Chad Seely / Bass/Vocals
Dan Shebaylo / Guitar/Vocals
Silas Zdybel / Drums/Vocals
Right from the start Dan Shebaylo, guitarest of The Blue Letter shows you he isn't afriad to use effects and feedback within the first few seconds of, "Your love in the morning." Starting the album off with an insturmental that sets the tone of this album, slowly building up with a few notes played over and over, while the drummer Silas Zdybel builds up the pace and shifts the moods in this song. Silas is really the star of this album his drumming is what moves you through out this album, while the guitar is just a layer under setting tones and emotions for the music.
"This window is made of one way glass" starts off with a drum roll and interesting effects produced out of Shebaylos guitar and did you even knowtice the transition from the last song? Shebaylo comes in with his raspy scream/yelling and the band shows off their punk ethics. Group vocals come in about half-way into the song and they become intrumental with the vibe you should of gotten from the last track. Their insturmental work is great comparing to the likes of Isis, Giant, and Pelican. The ending of the song is back into the punk feel with Shebaylos raspy yelling and ening with a guitar effect that seemelesly transitions into the next song.

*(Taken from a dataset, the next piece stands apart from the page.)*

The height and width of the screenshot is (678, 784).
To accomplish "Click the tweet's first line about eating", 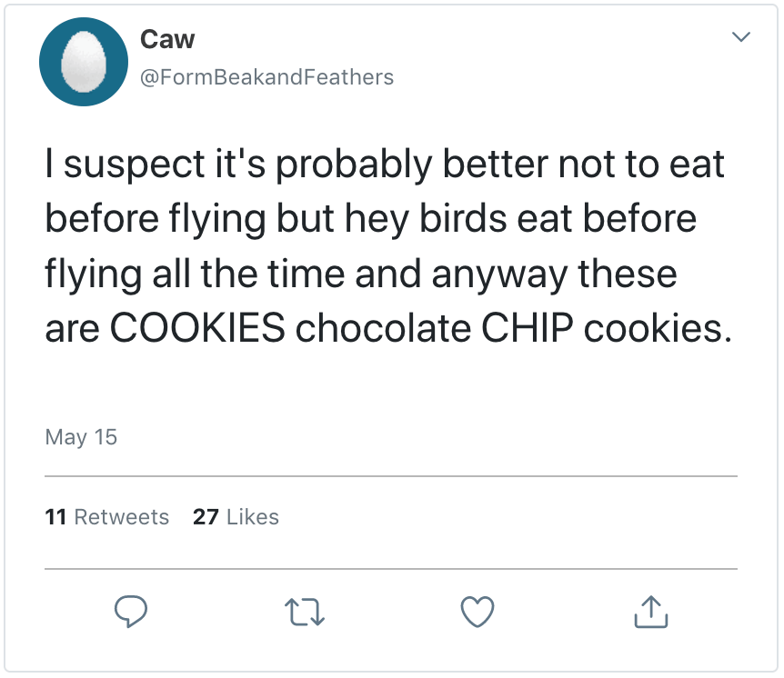I will [x=385, y=166].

As the looped effects carry on, "We'll Cut Down the Trees, and Name Our Streets After Them" starts off with the drummer gently hitting the symbols while Shebaylo and bassist Chad Seely play very mellow notes on their insturments. Keeping it mellow till about 1:58 then crashing in with a sludgy/downtempo feel which continues as the basis for this song. At about 3:33 this song displays one of the best points in my oppion, concluding with the vocal shot out, "Every beat of your heart is a lie, even through your mask I can still see your eyes." A very powerful part in the song, but afterwards the song has a slight downfall in a transition from such a powerful part to a sludgyer feel untill it picks back up and ends.

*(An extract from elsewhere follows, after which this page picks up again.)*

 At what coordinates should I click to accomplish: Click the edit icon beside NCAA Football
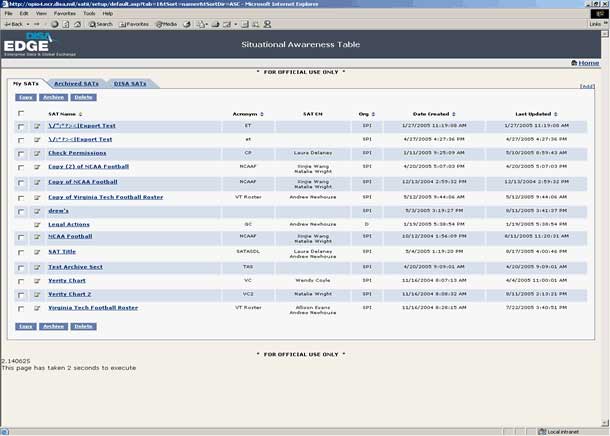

The next song, "Moved in 98'" is my least liked song on the album. I personaly have no problem with long songs, hell I listen to "Godspeed! You Black Emperor," but where most bands fail at is making their long "Epic" songs intersting. This song starts out like it would be very interesting and mellow, but you'll soon come to find out it just repeats. No build ups, no progression, just we hear one somber part for 2 minutes, one part somber with screams, intrumental, repeat... It holds promice with the ideas these musicians present, but I feel as if they failed to mold them right.
After the lengthly "Moved in 98'" you are presented with a blistering, "Without a warning we dissipeared" with crashing drums and that punk/post-hardcore ethic they have displayed in earlier songs. This time though when the band goes to jam, it's not as mellow, it's more upbeat and with the groove of the song. This song continues to blister from start to finish.
Last, but not least closing this album out we have, "Your faithfulness at night" and if you aren't paying attition to the songs you won't even knowtice it sadly..
This is my first review and by all means I expect the worst, but by all means this album is one of the best things in whatever-core out there lately, their bio which is on ther label and myspace page describes this album perfectly and it is what I will leave you with.
"This isn't the place to find some pretentiously prolific statement. We're not here to create some ambiguous controversy. Art is important to us. Music, and the ideas and messages we can all choose to convey through this medium, is a powerful tool. It's not about fashion or status. Challenge each other. Encourage one another. Be passionate about what you are doing. Be a message!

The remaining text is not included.